Economics is boring, and I lost a lot of you when I listed those economists and did not go straight into Meyer’s Law, but it straight up affects our lives on a daily basis. Today, the Commerce Department announced “Real gross domestic product (GDP) decreased at an annual rate of 32.9% in the second quarter of 2020.” Now that is shocking, but, technically, not as bad as it sounds, because it is an annualized rate. The actual quarterly drop was only 9.5%. “Only” a 9.5% drop in real Gross Domestic Product for the quarter. That’s not theoretical, that has already happened. While we were all arguing about whether masks and social distancing works nearly ten percent of our economy just evaporated. You may not have noticed this news today, since folks are too busy arguing about the dangers of alien DNA in medicines, that Ol’ Devil Semen and the president is tweeting about fraud and whether we should “Delay the Election until people can properly, securely and safely vote???”

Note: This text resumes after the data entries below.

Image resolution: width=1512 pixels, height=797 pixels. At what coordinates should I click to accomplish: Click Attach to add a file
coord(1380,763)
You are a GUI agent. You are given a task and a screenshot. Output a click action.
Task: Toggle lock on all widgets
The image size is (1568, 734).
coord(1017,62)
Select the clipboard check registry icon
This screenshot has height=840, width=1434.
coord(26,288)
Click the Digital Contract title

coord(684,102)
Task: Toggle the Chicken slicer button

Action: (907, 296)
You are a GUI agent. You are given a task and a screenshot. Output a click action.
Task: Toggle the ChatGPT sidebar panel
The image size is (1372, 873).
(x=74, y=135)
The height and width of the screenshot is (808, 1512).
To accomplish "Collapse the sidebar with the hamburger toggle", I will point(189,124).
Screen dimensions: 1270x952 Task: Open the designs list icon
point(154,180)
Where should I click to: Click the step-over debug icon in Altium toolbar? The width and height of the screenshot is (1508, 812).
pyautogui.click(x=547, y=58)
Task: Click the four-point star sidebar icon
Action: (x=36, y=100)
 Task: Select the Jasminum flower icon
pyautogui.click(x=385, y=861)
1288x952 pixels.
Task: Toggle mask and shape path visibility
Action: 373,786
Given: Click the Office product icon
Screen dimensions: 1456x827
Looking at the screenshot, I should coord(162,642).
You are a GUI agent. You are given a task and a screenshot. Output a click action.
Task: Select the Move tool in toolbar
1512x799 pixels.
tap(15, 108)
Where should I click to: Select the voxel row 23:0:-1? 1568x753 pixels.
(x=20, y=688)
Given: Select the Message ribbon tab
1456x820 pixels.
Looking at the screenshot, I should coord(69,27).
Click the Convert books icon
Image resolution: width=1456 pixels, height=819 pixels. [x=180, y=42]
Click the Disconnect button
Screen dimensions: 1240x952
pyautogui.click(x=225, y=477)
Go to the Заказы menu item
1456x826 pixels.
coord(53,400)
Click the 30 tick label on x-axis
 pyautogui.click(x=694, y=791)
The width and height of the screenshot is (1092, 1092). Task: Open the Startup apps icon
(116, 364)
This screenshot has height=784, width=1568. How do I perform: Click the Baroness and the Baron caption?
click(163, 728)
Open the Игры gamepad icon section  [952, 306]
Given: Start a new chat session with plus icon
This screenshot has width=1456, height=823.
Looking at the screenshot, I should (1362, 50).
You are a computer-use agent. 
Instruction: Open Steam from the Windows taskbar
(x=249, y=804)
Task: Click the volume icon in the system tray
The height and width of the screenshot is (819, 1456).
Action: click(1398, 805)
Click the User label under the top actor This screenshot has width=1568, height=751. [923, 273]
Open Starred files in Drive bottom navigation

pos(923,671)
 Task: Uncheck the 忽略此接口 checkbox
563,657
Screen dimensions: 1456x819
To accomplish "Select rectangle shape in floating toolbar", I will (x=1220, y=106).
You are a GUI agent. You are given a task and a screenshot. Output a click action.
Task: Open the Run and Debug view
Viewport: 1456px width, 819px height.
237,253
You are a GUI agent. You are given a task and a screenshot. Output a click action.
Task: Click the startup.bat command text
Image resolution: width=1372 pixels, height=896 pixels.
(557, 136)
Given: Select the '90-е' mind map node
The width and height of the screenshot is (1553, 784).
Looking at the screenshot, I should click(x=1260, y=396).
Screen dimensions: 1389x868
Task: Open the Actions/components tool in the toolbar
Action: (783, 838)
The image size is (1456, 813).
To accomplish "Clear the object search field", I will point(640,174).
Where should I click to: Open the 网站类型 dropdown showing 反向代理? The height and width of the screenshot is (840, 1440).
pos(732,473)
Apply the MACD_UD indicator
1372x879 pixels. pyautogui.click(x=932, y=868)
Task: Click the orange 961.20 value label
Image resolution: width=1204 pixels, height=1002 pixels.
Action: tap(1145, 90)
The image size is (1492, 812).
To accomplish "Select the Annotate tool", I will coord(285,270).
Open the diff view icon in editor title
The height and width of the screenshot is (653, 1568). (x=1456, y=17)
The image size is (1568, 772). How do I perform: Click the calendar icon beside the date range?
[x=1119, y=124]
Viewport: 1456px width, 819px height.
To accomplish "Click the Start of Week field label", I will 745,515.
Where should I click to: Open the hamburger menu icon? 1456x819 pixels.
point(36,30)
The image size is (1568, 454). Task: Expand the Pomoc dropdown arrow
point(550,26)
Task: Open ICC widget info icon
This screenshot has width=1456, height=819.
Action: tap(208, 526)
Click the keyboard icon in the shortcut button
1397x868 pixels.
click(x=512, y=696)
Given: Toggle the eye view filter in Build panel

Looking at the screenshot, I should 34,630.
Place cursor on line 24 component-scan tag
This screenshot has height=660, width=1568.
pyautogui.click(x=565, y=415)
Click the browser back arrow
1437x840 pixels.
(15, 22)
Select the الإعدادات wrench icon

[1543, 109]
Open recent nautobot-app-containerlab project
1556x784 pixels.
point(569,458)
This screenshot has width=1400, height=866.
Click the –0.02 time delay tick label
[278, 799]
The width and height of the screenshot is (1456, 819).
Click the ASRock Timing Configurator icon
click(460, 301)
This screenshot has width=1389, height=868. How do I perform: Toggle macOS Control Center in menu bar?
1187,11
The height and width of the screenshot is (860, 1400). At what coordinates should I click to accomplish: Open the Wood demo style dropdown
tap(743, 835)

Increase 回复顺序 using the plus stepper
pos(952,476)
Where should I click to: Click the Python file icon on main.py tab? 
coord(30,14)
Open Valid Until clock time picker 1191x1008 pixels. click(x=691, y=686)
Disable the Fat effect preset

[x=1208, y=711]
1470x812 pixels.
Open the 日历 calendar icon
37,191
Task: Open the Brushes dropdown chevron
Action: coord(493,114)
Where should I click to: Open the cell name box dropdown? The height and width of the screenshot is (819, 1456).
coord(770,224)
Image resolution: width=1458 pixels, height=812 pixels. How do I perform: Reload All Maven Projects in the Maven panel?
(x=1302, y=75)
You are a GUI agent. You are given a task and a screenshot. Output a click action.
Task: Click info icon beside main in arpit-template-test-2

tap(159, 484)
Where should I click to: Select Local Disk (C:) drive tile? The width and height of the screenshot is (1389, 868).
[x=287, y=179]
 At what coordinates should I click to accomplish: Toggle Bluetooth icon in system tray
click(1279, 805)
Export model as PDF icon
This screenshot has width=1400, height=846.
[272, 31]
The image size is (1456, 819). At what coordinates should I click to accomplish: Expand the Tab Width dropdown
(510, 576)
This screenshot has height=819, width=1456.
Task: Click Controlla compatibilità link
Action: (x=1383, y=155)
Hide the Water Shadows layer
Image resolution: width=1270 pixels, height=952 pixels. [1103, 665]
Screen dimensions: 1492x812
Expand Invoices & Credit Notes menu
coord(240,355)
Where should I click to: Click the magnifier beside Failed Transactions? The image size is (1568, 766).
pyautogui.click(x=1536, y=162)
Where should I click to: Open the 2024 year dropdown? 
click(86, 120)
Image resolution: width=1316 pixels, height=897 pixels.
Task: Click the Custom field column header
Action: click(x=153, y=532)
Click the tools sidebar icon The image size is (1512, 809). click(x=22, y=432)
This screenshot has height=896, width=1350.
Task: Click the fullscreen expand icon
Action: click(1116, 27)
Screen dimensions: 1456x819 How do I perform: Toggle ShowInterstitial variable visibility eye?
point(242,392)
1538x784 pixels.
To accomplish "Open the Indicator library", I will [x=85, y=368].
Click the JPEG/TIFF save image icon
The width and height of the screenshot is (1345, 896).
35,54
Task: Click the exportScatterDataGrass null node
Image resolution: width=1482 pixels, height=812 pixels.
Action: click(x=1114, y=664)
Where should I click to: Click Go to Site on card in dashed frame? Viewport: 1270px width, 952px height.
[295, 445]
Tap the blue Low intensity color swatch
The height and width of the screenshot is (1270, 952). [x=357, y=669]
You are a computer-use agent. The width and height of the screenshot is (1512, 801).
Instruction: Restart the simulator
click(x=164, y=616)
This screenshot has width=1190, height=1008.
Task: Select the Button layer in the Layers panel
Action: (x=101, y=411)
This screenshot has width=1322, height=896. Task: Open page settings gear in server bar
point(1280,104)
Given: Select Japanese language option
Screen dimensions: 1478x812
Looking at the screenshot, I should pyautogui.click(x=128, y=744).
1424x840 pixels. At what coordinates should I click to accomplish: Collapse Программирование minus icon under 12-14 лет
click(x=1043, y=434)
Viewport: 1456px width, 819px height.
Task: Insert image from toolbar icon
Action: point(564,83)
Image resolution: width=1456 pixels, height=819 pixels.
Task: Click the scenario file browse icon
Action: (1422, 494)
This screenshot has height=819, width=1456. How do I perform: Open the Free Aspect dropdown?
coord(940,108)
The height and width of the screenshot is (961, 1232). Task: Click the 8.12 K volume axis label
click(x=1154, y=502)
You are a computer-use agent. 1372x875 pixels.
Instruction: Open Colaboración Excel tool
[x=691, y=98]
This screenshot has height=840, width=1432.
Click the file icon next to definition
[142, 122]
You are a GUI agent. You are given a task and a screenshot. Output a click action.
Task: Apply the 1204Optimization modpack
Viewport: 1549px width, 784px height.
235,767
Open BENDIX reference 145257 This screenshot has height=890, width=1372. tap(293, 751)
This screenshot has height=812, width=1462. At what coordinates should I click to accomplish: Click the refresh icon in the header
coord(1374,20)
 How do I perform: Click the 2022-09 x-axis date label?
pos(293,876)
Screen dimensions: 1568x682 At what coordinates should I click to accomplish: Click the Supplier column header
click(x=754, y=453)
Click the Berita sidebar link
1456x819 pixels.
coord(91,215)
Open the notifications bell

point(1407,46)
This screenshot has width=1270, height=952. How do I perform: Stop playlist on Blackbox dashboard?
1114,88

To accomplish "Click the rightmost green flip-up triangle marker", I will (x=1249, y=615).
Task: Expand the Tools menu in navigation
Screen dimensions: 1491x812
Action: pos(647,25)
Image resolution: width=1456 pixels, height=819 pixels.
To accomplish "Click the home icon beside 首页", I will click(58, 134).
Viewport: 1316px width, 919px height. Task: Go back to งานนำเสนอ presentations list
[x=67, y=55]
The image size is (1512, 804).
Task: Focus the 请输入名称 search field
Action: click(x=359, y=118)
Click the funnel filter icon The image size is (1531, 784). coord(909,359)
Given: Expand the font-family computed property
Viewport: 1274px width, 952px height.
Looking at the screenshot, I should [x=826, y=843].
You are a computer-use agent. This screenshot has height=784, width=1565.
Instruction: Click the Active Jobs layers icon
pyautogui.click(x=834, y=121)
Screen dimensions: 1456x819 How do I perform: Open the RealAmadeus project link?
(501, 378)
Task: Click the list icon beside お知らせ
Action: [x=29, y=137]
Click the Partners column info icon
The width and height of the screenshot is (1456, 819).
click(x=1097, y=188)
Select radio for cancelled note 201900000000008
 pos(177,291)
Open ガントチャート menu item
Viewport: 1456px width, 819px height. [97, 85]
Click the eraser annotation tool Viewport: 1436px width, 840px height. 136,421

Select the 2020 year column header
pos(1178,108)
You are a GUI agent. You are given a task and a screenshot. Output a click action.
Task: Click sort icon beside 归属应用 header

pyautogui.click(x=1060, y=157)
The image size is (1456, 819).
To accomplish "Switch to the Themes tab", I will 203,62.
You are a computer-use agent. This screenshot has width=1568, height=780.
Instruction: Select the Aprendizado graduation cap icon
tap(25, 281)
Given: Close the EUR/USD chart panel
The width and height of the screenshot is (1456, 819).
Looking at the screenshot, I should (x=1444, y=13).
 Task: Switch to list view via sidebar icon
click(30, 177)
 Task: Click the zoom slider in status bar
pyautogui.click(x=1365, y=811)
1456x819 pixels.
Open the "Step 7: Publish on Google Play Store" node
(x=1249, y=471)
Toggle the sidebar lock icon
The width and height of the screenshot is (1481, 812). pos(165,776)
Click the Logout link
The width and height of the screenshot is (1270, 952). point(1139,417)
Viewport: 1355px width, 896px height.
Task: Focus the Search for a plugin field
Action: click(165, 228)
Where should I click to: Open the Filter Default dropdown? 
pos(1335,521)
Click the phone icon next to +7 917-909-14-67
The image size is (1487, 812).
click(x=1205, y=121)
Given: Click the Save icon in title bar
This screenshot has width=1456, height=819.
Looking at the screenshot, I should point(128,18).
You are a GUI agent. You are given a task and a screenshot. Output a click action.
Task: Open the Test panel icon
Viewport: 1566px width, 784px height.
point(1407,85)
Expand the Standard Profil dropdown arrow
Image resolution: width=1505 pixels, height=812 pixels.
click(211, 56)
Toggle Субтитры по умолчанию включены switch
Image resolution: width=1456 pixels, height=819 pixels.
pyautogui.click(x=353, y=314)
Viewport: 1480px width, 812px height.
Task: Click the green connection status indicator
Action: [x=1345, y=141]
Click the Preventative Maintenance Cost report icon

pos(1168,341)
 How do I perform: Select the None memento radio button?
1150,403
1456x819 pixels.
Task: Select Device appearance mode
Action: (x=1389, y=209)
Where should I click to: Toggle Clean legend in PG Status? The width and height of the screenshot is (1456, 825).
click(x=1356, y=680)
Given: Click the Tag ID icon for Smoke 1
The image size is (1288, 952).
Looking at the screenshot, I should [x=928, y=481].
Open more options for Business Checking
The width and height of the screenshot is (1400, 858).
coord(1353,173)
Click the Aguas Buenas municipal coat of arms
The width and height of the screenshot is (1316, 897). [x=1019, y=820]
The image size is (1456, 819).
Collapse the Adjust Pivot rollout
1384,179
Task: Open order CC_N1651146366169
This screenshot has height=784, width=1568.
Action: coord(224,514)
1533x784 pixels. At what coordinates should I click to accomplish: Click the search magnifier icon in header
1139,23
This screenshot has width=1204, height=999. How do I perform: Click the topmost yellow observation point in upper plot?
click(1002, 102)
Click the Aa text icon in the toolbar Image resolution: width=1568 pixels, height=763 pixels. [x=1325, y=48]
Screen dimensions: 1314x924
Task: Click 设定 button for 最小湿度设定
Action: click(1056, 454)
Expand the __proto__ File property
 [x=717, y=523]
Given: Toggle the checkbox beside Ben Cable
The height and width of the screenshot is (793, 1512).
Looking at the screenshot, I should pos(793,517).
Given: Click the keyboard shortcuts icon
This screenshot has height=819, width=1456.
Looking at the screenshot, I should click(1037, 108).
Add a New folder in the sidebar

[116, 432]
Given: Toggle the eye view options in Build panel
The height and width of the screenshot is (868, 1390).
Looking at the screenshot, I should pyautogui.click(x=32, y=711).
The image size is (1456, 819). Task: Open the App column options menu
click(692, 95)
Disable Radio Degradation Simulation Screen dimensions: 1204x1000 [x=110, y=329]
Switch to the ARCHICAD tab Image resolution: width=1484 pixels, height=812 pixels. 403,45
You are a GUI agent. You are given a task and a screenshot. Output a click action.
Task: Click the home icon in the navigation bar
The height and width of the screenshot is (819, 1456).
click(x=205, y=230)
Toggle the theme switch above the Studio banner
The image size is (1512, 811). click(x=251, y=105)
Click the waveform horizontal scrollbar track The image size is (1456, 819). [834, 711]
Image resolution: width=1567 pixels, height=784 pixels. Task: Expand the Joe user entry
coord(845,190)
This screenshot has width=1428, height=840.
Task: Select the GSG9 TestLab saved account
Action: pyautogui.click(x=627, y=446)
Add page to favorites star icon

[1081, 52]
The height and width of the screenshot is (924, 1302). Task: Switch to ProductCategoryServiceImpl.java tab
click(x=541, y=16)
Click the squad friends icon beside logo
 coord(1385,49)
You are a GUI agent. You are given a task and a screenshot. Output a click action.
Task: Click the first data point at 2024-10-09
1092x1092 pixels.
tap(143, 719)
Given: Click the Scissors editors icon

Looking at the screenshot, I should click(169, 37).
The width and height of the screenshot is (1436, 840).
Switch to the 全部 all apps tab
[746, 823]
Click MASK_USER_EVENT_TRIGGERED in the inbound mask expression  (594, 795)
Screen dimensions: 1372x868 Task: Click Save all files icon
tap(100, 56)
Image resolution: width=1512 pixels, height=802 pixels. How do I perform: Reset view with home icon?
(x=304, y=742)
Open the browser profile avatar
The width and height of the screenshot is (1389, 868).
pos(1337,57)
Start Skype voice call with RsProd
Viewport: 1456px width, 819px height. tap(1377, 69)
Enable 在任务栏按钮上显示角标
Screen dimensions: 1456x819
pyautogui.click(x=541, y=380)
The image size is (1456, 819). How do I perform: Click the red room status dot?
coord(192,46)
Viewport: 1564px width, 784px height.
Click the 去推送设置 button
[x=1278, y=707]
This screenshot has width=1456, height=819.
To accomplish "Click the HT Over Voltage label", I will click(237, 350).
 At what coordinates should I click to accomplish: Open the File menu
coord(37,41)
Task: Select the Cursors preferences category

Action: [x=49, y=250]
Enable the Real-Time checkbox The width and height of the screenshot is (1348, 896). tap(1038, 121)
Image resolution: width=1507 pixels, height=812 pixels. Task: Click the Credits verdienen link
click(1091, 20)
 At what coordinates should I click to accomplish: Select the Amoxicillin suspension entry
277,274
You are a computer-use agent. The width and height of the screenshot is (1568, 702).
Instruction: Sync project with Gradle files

This is where we are. The folks who begged for the opportunity to “make the hard calls” and protect you have passed the buck and businesses have had to step in to try and save lives and our economy. Who’d have thought that laissez-faire economics would lead to this? Well, basically every economist, market forces and the invisible hand and all, but besides all of those recognized experts who actually study this stuff, who else could have imagined this? Maybe Gordon Gekko was right and “Greed, for lack of a better word, is good.” I’d hate to think that. Wal-Mart and Target and Home Depot and Lowe’s and Tractor Supply and Aldi and Starbucks and Dollar General and a hundred others are not the heroes we need, but perhaps they are the heroes we deserve. It is what it is. Our situation is like this blender Strawberry Daiquiri, it’s not ideal, we know how to do better, but since we have not been able to come up with a real plan, it is good enough. If that is what we are willing to accept, then maybe this is what we deserve. I sure hope not. Stay safe, stay hydrated and stay sane, my friends.